Exercise brief: Return the line containing "Image resolution: width=868" together with every later line up to the end of the records, exactly and with no pictures; return nothing else.

─── Exercise materials

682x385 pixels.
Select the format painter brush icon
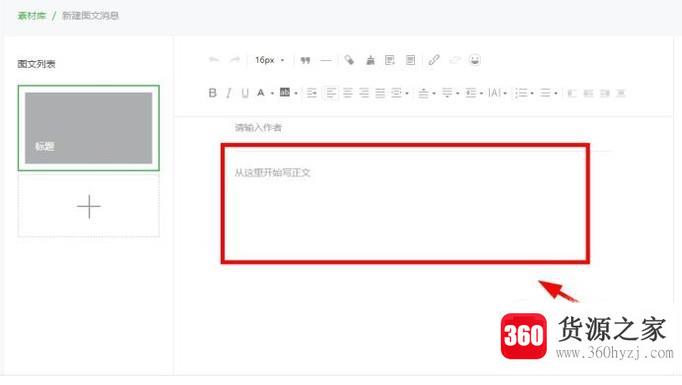point(349,60)

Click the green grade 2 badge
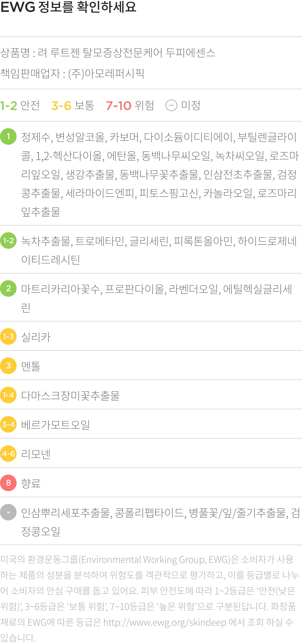tap(8, 289)
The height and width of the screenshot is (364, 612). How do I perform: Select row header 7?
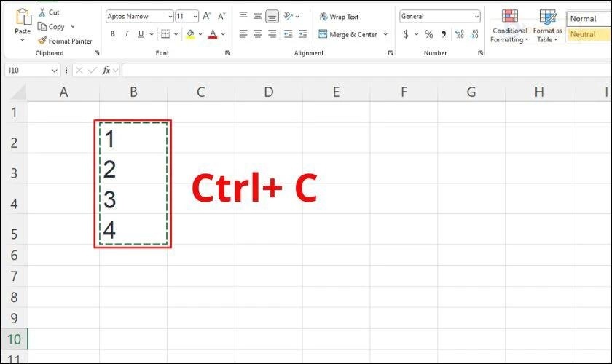[12, 276]
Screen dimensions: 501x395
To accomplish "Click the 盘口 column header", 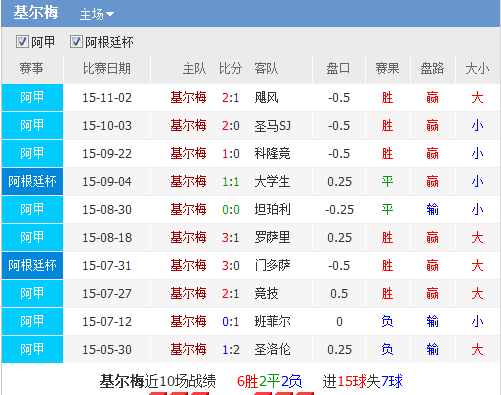I will click(x=338, y=69).
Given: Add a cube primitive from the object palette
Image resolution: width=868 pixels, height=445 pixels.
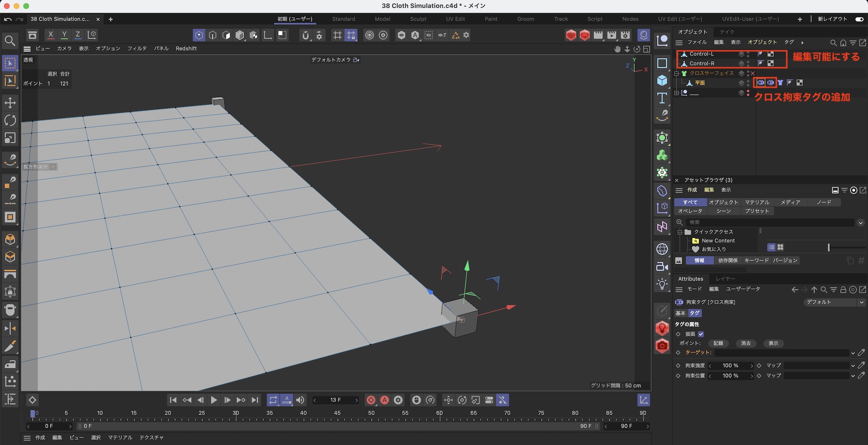Looking at the screenshot, I should pyautogui.click(x=662, y=81).
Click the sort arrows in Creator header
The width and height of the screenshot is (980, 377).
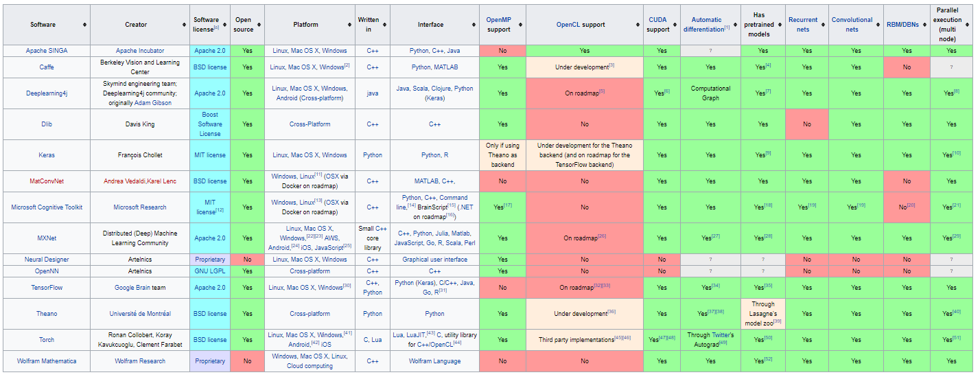tap(184, 25)
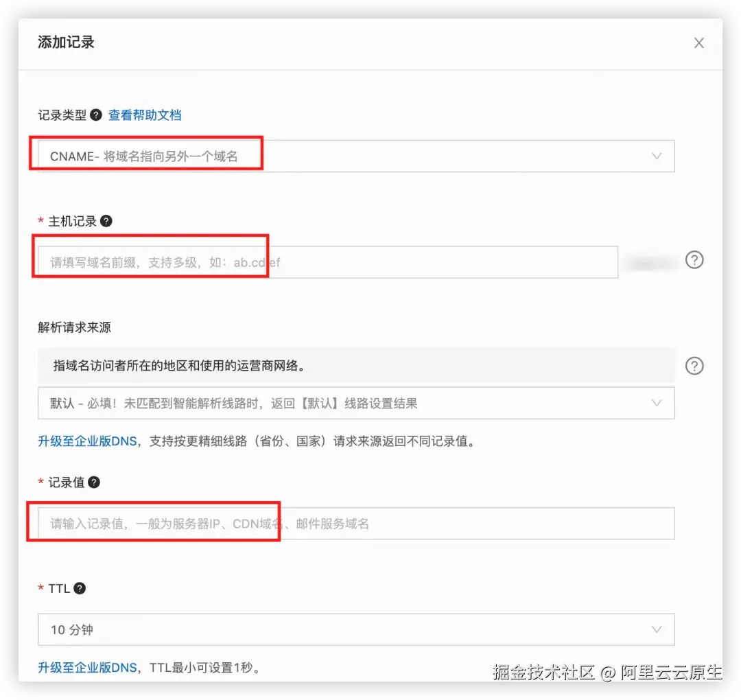Viewport: 741px width, 700px height.
Task: Open the 查看帮助文档 link
Action: coord(144,115)
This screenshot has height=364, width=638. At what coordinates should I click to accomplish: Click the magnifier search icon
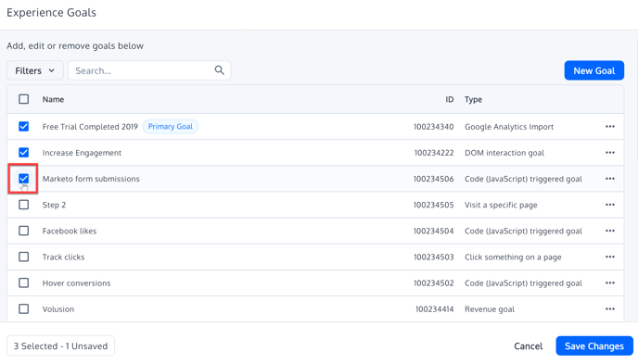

──────

Reply:
Image resolution: width=868 pixels, height=445 pixels.
Looking at the screenshot, I should pyautogui.click(x=662, y=81).
Click the sort arrows in Creator header
The width and height of the screenshot is (980, 377).
tap(184, 25)
Viewport: 741px width, 700px height.
Task: Open the 查看帮助文档 link
Action: coord(144,115)
This screenshot has height=364, width=638. At what coordinates should I click to accomplish: Click the magnifier search icon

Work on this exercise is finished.